For 7 weeks, we're partnering with over 100 other churches in metro Richmond for the Explore God series. This series is especially designed for people that have spiritual questions and are exploring what they believe. For more information on the full series, as well as other Explore God opportunities we have going on, visit our Explore God page, or visit the ExploreGod.com.
In one of his books, scholar Peter Kreeft notes that only two religious leaders in history astounded their contemporaries so much that the question they evoked was not “Who is he?” but “What is he?” In other words, their actions and words were so dramatic and extraordinary that it led people to wonder about their fundamental and ontological nature, not just their identity. The two figures are Jesus Christ and Buddha. On the one hand, Buddha insisted he was just a mere man, not a god, and rejected any appeals to worship him. On the other hand, Jesus in all sorts of ways did claim to be God, and did not refuse the divine adoration of his followers. Indeed, it was the very reason he was put to death: “It is not for a good work that we are going to stone you,” said the religious leaders to Jesus, “but for blasphemy, because you, being a man, claim to be God” (John 10:33).
Our question this week is the question on which Christianity hangs. If Jesus is not divine, then his death is meaningless and his resurrection is a myth. But if he is divine, then our whole understanding of God is re-shaped, his death is effective for our forgiveness, and his resurrection promises hope for us and the world. The answer to this question is everything!
We’ll look this week at how Jesus’ words and actions point to his divinity. Ultimately, we’ll look at what this means for us today if these claims are really true.
Our weekly worship guide can be downloaded here.
Why do the nations conspire and the peoples plot in vain?
2 The kings of the earth rise up and the rulers band together
against the Lord and against his anointed, saying,
3 “Let us break their chains and throw off their shackles.”
4 The One enthroned in heaven laughs; the Lord scoffs at them.
5 He rebukes them in his anger and terrifies them in his wrath, saying, 6 “I have installed my king on Zion, my holy mountain.”
7 I will proclaim the Lord’s decree: He said to me, “You are my son; today I have become your father.
8 Ask me, and I will make the nations your inheritance, the ends of the earth your possession. 9 You will break them with a rod of iron; you will dash them to pieces like pottery.”
10 Therefore, you kings, be wise; be warned, you rulers of the earth.
11 Serve the Lord with fear and celebrate his rule with trembling.
12 Kiss his son, or he will be angry and your way will lead to your destruction, for his wrath can flare up in a moment.
Blessed are all who take refuge in him.
25 Jesus answered, “I did tell you, but you do not believe.

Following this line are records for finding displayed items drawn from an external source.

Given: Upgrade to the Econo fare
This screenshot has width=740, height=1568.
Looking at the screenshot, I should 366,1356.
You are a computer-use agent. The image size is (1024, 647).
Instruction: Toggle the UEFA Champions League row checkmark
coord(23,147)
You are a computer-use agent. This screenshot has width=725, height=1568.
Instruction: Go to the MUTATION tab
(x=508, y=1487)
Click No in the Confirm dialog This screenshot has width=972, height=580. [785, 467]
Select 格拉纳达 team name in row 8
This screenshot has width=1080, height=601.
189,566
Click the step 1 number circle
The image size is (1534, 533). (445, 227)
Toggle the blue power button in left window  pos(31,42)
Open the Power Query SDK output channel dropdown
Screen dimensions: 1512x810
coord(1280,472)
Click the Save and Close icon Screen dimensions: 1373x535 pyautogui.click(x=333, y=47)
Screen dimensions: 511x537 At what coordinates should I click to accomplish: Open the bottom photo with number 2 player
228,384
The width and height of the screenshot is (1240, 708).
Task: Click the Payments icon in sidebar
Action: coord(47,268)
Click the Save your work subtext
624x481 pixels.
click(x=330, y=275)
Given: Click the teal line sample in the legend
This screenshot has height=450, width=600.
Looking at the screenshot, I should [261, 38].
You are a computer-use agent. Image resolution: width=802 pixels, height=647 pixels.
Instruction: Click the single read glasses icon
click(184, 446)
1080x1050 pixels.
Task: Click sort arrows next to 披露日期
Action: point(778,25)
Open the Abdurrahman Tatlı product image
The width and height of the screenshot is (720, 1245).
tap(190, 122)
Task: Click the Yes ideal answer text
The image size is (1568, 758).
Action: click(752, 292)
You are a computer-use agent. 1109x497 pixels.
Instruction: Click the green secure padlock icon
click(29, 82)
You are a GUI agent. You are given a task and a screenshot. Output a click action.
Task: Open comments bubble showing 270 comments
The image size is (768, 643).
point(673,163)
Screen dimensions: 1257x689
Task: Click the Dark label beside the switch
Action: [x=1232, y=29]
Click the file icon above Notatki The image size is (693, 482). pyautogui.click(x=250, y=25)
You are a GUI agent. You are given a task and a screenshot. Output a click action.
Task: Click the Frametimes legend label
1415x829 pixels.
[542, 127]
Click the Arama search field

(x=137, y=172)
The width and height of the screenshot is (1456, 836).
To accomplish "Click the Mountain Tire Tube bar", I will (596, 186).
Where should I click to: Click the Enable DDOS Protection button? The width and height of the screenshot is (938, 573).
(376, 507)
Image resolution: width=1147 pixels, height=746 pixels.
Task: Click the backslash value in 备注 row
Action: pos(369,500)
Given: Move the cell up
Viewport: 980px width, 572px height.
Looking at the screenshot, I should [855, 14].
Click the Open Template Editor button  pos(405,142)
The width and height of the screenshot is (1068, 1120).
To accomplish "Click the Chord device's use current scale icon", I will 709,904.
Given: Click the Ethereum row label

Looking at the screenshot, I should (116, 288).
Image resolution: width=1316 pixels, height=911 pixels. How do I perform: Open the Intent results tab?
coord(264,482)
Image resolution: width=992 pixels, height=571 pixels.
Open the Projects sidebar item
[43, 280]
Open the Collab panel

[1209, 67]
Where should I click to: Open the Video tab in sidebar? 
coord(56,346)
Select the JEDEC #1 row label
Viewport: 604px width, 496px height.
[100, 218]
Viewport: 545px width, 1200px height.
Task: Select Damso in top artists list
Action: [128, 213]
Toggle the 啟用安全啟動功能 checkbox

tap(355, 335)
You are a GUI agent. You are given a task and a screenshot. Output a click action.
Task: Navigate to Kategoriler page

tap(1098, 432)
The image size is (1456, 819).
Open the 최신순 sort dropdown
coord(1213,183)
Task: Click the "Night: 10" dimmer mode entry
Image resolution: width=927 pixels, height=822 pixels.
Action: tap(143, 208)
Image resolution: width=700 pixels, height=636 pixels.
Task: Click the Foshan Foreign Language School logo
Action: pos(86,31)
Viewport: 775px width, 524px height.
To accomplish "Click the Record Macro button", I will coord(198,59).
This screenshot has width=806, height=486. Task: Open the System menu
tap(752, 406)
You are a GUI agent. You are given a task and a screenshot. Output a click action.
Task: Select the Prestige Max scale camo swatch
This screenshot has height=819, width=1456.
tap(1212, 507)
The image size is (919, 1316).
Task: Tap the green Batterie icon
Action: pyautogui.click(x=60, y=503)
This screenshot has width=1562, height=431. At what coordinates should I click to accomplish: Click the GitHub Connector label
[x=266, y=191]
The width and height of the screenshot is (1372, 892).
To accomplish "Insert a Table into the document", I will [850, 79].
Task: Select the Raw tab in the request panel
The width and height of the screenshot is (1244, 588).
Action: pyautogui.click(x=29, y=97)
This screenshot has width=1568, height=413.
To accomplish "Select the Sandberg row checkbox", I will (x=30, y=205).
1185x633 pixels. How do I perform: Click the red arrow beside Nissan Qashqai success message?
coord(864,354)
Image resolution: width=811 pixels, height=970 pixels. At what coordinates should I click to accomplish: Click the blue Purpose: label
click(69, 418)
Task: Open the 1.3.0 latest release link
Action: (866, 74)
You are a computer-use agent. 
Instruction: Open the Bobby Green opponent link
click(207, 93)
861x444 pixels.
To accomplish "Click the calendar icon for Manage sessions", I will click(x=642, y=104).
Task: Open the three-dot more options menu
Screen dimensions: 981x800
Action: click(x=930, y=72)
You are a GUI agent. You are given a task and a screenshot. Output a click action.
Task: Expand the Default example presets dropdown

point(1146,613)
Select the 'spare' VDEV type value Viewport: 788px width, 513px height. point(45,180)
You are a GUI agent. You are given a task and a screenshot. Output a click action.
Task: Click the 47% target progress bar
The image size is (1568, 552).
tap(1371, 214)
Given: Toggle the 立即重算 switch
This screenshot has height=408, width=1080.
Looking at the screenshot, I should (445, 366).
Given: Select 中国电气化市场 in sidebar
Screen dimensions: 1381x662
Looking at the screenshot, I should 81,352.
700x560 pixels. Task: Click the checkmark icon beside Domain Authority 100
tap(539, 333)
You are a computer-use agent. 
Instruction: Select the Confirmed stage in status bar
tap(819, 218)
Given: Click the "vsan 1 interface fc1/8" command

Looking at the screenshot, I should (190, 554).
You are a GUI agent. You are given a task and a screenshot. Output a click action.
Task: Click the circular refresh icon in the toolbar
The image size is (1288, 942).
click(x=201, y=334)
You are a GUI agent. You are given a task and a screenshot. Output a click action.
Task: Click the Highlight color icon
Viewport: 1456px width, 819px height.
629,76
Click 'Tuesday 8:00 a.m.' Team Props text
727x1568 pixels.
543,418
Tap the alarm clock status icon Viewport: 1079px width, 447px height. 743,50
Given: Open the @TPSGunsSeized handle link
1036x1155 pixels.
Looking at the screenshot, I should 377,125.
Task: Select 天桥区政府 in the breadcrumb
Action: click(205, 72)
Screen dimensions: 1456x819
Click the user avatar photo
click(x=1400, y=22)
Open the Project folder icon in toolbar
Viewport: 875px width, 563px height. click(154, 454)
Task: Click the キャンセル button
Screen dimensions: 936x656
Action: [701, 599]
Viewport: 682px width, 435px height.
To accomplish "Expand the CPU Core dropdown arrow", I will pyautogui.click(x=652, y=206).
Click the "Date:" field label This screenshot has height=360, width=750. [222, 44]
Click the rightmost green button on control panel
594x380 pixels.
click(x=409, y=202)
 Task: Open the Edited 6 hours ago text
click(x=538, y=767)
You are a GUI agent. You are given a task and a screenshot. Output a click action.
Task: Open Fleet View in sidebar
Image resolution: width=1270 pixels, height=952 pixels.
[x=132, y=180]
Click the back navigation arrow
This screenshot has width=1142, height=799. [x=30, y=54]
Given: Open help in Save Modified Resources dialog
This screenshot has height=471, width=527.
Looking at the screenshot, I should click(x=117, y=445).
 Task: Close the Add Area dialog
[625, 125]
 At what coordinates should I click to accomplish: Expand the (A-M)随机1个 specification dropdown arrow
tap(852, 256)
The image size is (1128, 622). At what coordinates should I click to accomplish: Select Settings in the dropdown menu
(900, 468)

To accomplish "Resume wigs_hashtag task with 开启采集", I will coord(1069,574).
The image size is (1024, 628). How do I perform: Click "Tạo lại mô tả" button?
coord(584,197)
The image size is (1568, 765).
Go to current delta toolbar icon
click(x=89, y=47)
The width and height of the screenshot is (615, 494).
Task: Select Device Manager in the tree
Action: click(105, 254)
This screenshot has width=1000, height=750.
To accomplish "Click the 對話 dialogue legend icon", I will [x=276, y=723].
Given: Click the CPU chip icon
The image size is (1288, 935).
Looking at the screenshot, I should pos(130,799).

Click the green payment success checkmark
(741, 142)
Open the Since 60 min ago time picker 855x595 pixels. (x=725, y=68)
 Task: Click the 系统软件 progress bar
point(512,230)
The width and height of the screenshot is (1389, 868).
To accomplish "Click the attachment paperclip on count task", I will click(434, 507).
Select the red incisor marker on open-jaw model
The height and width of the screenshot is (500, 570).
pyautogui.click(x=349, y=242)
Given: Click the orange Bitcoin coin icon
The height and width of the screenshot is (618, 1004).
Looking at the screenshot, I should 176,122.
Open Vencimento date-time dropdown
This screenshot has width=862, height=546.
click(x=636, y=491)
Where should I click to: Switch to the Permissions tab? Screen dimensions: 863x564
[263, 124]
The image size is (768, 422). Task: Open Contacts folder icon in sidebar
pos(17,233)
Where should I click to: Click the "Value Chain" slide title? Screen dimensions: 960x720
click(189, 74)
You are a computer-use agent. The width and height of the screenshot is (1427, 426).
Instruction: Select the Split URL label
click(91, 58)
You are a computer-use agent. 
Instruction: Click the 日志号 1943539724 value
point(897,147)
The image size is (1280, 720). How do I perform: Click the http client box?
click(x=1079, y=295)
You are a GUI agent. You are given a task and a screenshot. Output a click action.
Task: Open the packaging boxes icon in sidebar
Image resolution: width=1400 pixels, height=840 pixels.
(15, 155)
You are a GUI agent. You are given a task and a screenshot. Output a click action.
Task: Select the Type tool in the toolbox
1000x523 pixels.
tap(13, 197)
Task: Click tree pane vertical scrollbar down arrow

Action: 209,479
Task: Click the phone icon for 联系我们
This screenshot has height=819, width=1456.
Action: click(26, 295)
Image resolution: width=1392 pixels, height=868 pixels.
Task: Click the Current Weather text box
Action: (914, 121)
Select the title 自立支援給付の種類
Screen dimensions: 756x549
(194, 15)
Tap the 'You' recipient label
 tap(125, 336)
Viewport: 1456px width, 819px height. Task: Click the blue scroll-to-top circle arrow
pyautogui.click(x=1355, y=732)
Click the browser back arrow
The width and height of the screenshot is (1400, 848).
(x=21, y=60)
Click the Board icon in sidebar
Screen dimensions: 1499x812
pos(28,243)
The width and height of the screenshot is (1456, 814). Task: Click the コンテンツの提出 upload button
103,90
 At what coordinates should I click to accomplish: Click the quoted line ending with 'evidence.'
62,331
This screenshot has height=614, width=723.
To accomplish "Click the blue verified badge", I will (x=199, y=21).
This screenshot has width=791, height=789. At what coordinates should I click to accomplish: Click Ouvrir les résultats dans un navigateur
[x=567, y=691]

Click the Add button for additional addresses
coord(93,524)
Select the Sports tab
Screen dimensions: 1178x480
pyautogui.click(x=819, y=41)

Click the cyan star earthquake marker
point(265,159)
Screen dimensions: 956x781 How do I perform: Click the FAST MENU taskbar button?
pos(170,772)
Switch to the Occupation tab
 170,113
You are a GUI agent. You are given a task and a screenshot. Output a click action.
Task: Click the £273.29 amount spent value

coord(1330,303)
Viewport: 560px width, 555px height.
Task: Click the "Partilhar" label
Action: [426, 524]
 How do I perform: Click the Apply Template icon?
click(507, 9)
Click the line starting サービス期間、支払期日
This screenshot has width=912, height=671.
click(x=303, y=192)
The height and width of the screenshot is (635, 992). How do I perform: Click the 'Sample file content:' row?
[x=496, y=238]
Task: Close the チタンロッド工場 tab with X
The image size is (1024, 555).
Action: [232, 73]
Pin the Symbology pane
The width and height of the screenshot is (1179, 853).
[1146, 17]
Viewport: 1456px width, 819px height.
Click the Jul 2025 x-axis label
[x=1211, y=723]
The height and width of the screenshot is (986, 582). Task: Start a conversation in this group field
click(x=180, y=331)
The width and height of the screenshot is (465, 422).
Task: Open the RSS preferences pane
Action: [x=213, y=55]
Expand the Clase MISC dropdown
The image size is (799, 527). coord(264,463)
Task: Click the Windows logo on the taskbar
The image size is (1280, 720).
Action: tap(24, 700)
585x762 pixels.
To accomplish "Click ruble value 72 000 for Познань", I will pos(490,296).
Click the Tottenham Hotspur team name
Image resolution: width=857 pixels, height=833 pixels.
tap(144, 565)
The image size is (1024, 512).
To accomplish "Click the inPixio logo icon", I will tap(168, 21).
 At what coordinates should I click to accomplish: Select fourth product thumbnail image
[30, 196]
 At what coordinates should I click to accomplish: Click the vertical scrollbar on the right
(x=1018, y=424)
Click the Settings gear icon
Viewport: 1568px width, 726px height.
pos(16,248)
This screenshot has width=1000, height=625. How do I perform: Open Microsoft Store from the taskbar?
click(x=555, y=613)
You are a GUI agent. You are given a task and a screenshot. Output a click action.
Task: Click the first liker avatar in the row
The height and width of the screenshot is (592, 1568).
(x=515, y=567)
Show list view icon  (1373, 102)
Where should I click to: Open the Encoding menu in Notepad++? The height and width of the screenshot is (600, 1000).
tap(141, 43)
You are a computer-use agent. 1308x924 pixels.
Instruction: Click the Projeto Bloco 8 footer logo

The works I do in my Father’s name testify about me, 26 but you do not believe because you are not my sheep. 27 My sheep listen to my voice; I know them, and they follow me. 28 I give them eternal life, and they shall never perish; no one will snatch them out of my hand. 29 My Father, who has given them to me, is greater than all[a]; no one can snatch them out of my Father’s hand. 30 I and the Father are one.”
31 Again his Jewish opponents picked up stones to stone him, 32 but Jesus said to them, “I have shown you many good works from the Father. For which of these do you stone me?”
33 “We are not stoning you for any good work,” they replied, “but for blasphemy, because you, a mere man, claim to be God.”